YOUR GOAL> Rewrite the text of the records below as a numbered list with one line per item, skipping blank lines and leaving out the pictures.

DATA ENTRIES>

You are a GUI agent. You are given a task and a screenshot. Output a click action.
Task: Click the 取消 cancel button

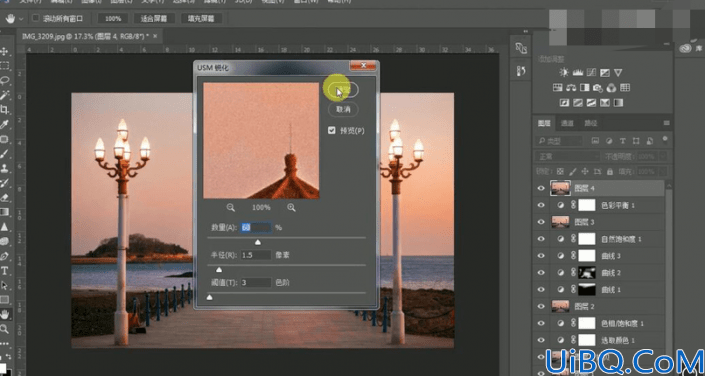pyautogui.click(x=343, y=109)
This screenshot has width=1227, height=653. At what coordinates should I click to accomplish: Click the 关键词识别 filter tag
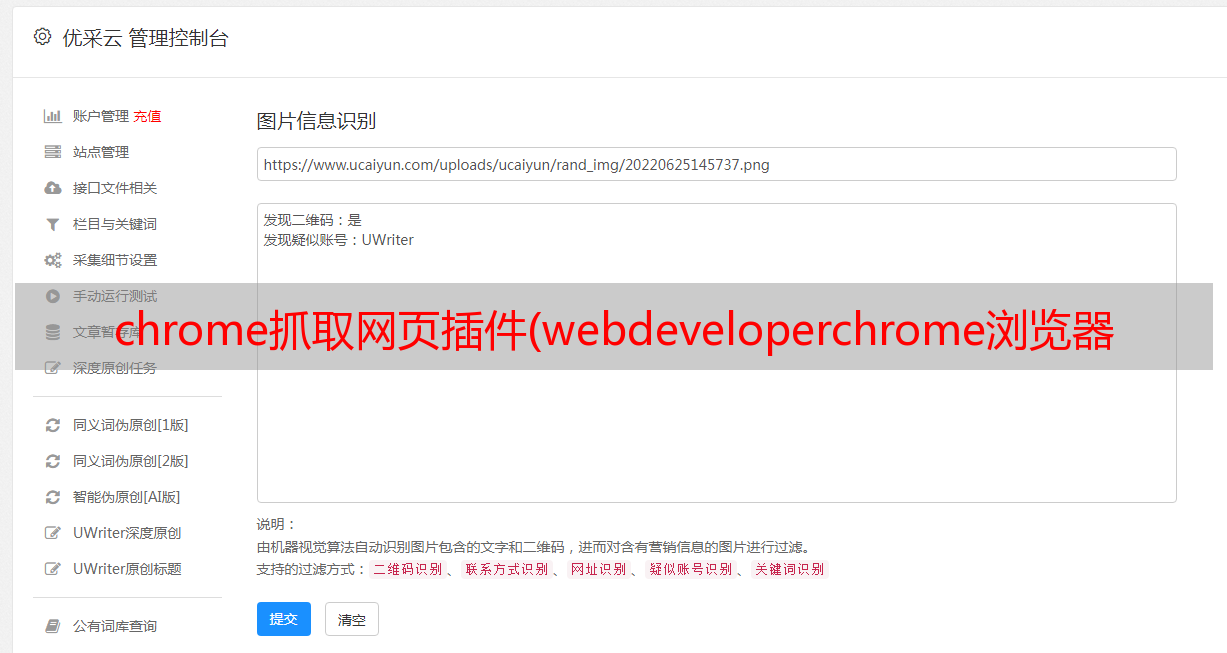pos(789,569)
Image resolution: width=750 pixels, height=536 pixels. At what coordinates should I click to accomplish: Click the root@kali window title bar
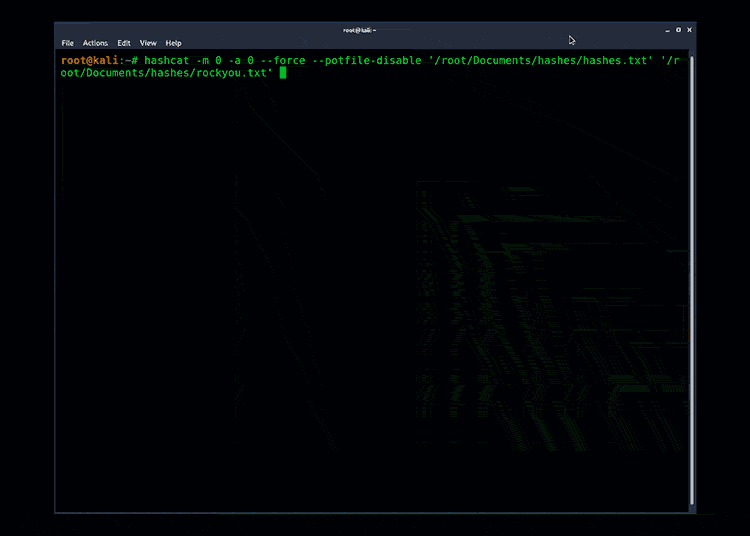(360, 30)
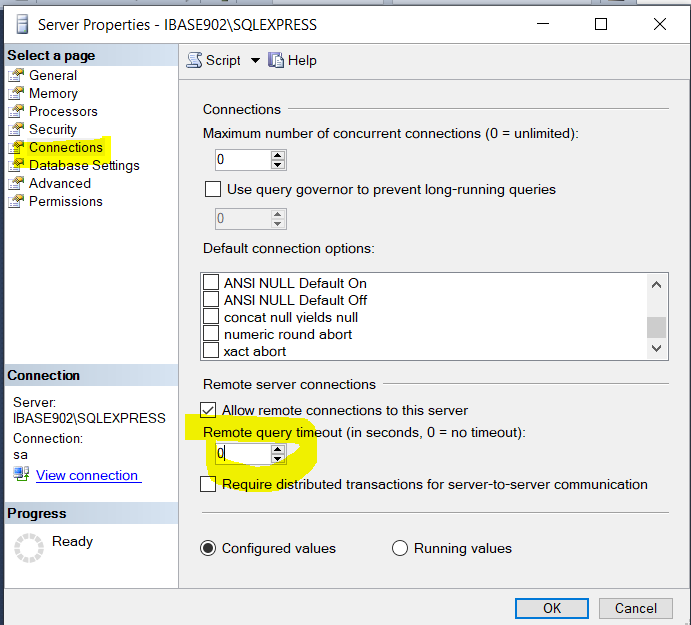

PROBLEM SOLUTION>
1. You are a GUI agent. You are given a task and a screenshot. Output a click action.
2. Task: Click the 取消 cancel button
3. pyautogui.click(x=343, y=109)
4. This screenshot has width=1227, height=653. At what coordinates should I click to accomplish: Click the 关键词识别 filter tag
5. pos(789,569)
6. Image resolution: width=750 pixels, height=536 pixels. At what coordinates should I click to accomplish: Click the root@kali window title bar
7. (360, 30)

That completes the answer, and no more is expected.